Malaquias chama a atenção de sua igreja para a correta devolução dos dízimos. A conduta dos fraudadores do tesouro de Deus está criteriosamente escrita. Diz Ellen G. White: “Como há diante Dele um memorial escrito daqueles que temem ao Senhor, e que se lembram do Seu nome, assim também é conservado o registro de todos os que se apropriam dos dons que Deus lhes confiou, para usar na salvação de almas. Review and Herald, 16 de maio de 1893” (Conselhos Sobre Mordomia, p. 88).        

 

Quinta

            Na introdução deste estudo eu falei de um colportor que ao ver os grandes edifícios e as ruas apinhadas de carros de nossas metrópoles exclamava: “Está tudo preparado para o fogo do Malaquias.”

            É interessante que Malaquias conclui o seu livro e ao mesmo tempo finaliza o Velho Testamento com algumas mensagens impactantes e sequenciais. Primeiro ele fala do dia do Juízo quando Deus colocará um ponto final na dor destruindo os ramos e a raiz do pecado.

             Em diversas épocas e diversos povos experimentaram o seu dia do Senhor. Foi assim com Adão e Eva no dia em que foram expulsos do Éden, com os antediluvianos, com os sodomitas, com as sete nações que habitavam as terras de Canaã, com os ninivitas que ao se converterem tiveram o seu dia do juízo postergado por quase cem anos, mas finalmente se afastaram de Deus e foram destruídos. E não podemos nos esquecer de Jerusalém, destruída no ano setenta de nossa era.

             Mas em todos os casos Deus não agiu com justiça sem antes enviar mensageiros com advertências e com mensagens de convite ao arrependimento. No caso de Malaquias a conotação do dia do Senhor com a destruição de Jerusalém e com a segunda vinda de Cristo. No primeiro caso veio João pregando com a mesma ousadia de Elias. O seu enfoque era a vinda do Messias como o Salvador da humanidade. Mas como Jerusalém rejeitou a sua mensagem a destruição aconteceu. No segundo caso veio o próprio Jesus anunciando a salvação e mostrando que um dia Ele agirá com justiça e aqueles que O rejeitarem serão destruídos com o fogo mencionado por Malaquias.

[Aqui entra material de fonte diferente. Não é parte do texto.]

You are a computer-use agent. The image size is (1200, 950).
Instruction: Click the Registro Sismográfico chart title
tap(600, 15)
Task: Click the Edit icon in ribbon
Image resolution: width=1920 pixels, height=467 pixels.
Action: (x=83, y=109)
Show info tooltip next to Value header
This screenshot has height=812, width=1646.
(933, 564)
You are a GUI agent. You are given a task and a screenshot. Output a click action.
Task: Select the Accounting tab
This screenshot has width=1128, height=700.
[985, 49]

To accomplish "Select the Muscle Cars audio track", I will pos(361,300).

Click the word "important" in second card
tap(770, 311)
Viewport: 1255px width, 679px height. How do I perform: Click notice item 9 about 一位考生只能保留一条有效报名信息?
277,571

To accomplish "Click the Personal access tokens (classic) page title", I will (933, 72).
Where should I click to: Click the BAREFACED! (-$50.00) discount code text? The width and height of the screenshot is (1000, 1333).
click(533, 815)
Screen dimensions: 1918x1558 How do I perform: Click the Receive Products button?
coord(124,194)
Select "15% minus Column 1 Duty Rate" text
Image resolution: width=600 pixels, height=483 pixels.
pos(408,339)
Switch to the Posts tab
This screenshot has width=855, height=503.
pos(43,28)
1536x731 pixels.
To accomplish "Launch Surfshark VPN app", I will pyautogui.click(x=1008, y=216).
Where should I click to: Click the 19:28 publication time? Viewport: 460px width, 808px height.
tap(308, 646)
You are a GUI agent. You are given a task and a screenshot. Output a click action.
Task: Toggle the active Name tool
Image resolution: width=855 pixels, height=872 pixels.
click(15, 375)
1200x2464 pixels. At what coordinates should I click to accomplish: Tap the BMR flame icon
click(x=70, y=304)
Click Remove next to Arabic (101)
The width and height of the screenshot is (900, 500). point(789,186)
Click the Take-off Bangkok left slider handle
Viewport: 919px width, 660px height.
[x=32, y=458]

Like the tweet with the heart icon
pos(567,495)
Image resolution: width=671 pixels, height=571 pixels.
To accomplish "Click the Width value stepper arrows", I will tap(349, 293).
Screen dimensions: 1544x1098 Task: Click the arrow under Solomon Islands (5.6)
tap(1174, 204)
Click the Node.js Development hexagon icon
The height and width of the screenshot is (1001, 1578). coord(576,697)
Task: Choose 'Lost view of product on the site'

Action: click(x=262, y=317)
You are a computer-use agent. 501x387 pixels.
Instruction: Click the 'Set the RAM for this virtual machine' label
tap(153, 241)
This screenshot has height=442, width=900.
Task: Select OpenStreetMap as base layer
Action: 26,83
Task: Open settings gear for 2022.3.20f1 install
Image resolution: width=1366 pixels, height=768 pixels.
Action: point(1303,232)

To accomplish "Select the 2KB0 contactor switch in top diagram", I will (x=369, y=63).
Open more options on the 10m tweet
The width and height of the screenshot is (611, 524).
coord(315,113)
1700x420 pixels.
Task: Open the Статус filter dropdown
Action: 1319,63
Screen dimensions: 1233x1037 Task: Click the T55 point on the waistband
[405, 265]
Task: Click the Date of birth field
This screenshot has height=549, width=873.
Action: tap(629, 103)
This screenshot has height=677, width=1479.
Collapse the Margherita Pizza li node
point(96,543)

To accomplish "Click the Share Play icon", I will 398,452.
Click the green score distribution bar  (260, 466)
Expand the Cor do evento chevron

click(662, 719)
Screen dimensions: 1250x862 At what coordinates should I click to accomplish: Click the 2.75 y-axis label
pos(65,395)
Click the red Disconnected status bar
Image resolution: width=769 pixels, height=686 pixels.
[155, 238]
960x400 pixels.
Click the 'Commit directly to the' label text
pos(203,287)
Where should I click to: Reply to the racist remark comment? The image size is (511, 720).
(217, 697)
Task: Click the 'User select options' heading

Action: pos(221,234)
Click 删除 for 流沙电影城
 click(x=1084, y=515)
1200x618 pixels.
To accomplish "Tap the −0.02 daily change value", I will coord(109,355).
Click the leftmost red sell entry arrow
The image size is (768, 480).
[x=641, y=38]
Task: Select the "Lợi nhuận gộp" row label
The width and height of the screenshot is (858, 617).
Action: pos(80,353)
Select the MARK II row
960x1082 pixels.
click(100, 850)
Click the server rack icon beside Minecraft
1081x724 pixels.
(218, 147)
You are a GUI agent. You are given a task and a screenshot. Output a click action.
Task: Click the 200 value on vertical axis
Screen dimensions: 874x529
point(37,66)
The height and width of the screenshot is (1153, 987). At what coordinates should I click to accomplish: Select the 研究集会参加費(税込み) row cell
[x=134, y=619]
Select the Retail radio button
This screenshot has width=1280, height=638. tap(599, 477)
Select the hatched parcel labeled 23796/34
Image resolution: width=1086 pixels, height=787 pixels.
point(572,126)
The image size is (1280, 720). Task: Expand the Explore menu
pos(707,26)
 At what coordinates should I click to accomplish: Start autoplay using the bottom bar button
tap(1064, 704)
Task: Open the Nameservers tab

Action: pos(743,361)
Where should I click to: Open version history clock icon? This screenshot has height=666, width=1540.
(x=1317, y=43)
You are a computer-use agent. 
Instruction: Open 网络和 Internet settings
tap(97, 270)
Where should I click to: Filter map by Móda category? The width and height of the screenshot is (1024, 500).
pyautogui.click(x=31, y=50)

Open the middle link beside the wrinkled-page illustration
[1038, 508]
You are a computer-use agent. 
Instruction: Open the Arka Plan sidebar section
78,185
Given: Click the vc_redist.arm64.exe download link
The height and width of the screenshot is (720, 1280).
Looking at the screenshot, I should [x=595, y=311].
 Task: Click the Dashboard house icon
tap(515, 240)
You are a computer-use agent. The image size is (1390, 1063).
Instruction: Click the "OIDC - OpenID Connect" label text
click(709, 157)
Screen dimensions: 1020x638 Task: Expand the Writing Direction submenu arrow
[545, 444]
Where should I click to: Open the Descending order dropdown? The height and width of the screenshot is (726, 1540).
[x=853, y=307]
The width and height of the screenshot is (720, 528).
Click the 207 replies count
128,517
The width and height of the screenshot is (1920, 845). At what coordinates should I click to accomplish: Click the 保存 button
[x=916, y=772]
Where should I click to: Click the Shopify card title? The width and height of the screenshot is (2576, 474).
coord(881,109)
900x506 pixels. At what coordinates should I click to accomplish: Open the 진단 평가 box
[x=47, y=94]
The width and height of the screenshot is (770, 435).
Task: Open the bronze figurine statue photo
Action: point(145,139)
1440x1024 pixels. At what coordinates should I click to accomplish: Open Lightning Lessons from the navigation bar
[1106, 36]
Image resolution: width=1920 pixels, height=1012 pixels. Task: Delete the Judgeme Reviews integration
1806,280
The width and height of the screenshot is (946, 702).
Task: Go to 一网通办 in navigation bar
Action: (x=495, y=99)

            Antes de Deus aplicar os Seus juízos Ele apresenta uma saída. “Os céus e a terra tomo hoje por testemunhas contra vós, de que te tenho proposto a vida e a morte, a bênção e a maldição; escolhe, pois a vida, para que vivas, tu e a tua descendência” (Deuteronômio 30:19). A saída é Jesus: “Porque Deus amou o mundo de tal maneira que deu o seu Filho unigênito, para que todo aquele que nele crê não pereça, mas tenha a vida eterna” (João 3:16).

            Desde João Batista advertências após advertências têm sido dadas ao mundo. Os que escolheram se abrigarem sob as azas do Sol da Justiça serão poupados no grande dia do Senhor.

 

Conclusão

            Ao estudamos os profetas menores sentimos a angustia experimentada por cada um deles no afã de levar o povo de Deus a estreitar o seu relacionamento com Ele e cumprir a missão que Deus delegara a eles como nação.  Tanta advertência, tanta admoestação e tão pouco resultado!

 Ao fazer a introdução da Lição desta semana, o autor escreve: “Ainda que a idolatria aberta aparentemente houvesse desaparecido o povo não estava vivendo à altura das expectativas da aliança. Embora eles estivessem cumprindo a rotina das cerimônias religiosas, tudo era formalismo destituído de vida e de sincera convicção” (Lição, página 159).

Semelhante ao Israel de outrora temos uma missão de advertência para dar ao mundo. Somos responsáveis pelo ultimo apelo de misericórdia a ser dirigido à humanidade. Estamos vivendo à altura de nosso tempo ou estamos nos comportando a semelhança do Israel do passado?

“Convém-nos considerar o que sobrevirá brevemente à Terra. Não estamos em tempo de frivolidades ou de andar em busca dos próprios interesses” (A Igreja Remanescente, p. 71).